I think Europe has set a great model for this – you know, even Bob Lutz, of all people, believes in a fuel tax. But it’s almost politically impossible to do this. Maybe it is politically impossible, and so we’re almost in a situation of having to wait for market prices to push the cost that way and we all lose because of that.
I think that the electric car will take off with $4 a gallon gasoline and it will have even greater significance at $5 a gallon because the equivalent cost for electricity is about one dollar.
TCP: You have driven a Tesla Roadster – how important is it to have ‘sexy’ electric cars like that on the road?
CP: Cars like the Tesla are very important, very important. Because it appeals to the person that might not care about the electric car by itself. It says something to the high-end car buyer that the electric car is real, It lets the technology trickle down instead of up and these are all very important elements.
TCP: In your long experience of electric cars, have you ever been stranded?

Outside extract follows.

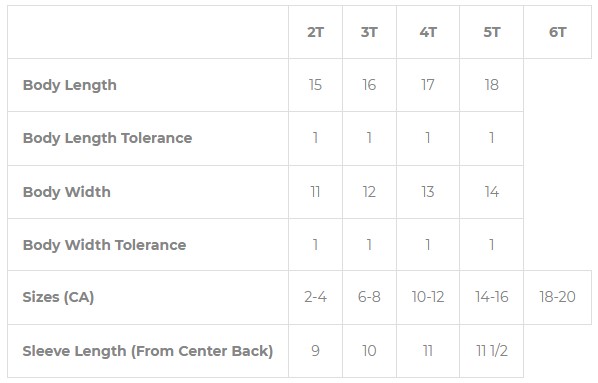Screen dimensions: 598x383
Task: Select the 11 1/2 sleeve length cell
Action: pos(492,351)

Do you experience ‘range anxiety’ often?
CP: In 12 years of driving electric cars I think twice in that time I’ve had this so called ‘range anxiety’ where I’ve thought ‘oh shoot, we’ve made a mistake about how much range our car has’ but I’ve never been stranded.

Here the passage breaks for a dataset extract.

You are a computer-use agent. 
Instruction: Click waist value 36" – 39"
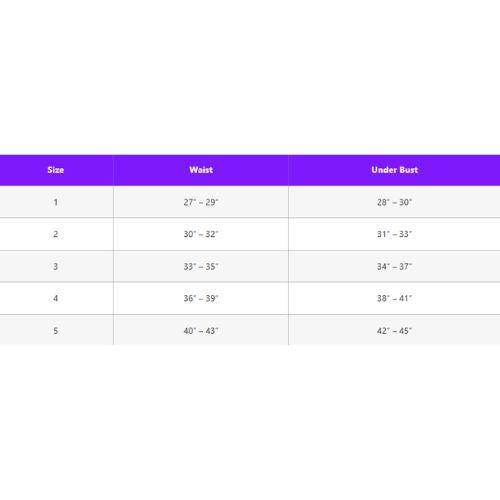click(201, 298)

A plug-in hybrid like the Chevrolet Volt does address this in an effective way and I think that’s going to help a lot of people transition that are thinking about range.
TCP: Do you think the Volt [which is a ‘range extended’ electric vehicle and so still has a petrol engine on board] is an interim measure for people on the way to full electric cars?
CP: I definitely do, I do so more now even after having bought a Volt and I’m living with it. In the movie, one of the characters says ‘hey, it’s a stepping-stone. And when people find that they never have to fill the Volt with gas, they’ll say ‘why did I pay for the engine?’
TCP: Imagine a sequel to ‘The Revenge of the Electric Car’ in, say, ten years time. What would its title be?
CP: I think the readers of TheChargingPoint.com might have the best ideas! You know, at this point it’s hard to say. Carlos Ghosn [Nissan chief exec] joked that it might be like ‘The Domination of the Electric Car’ or something like that.
I’m sure there will always be gasoline cars and trucks around. We have a long way to go but in five years with the arrival of the ultra capacitor, or maybe they’ll get the fast charger technology really down, so there’s so much to look forward to.
TCP: Do you think hydrogen fuel cell vehicles are destined to be killed, or eventually have their day as has happened with pure electrics?
CP: Great ideas are always going to survive, I think the electric car people proved that pretty well – they can crush some cars but they can’t kill the technology.
But for hydrogen fuel cell it’s far too early because of the cost of making hydrogen. I predict there will be a place for hydrogen fuel cell cars but it’s not the best choice for the short term, its still a little ways out there.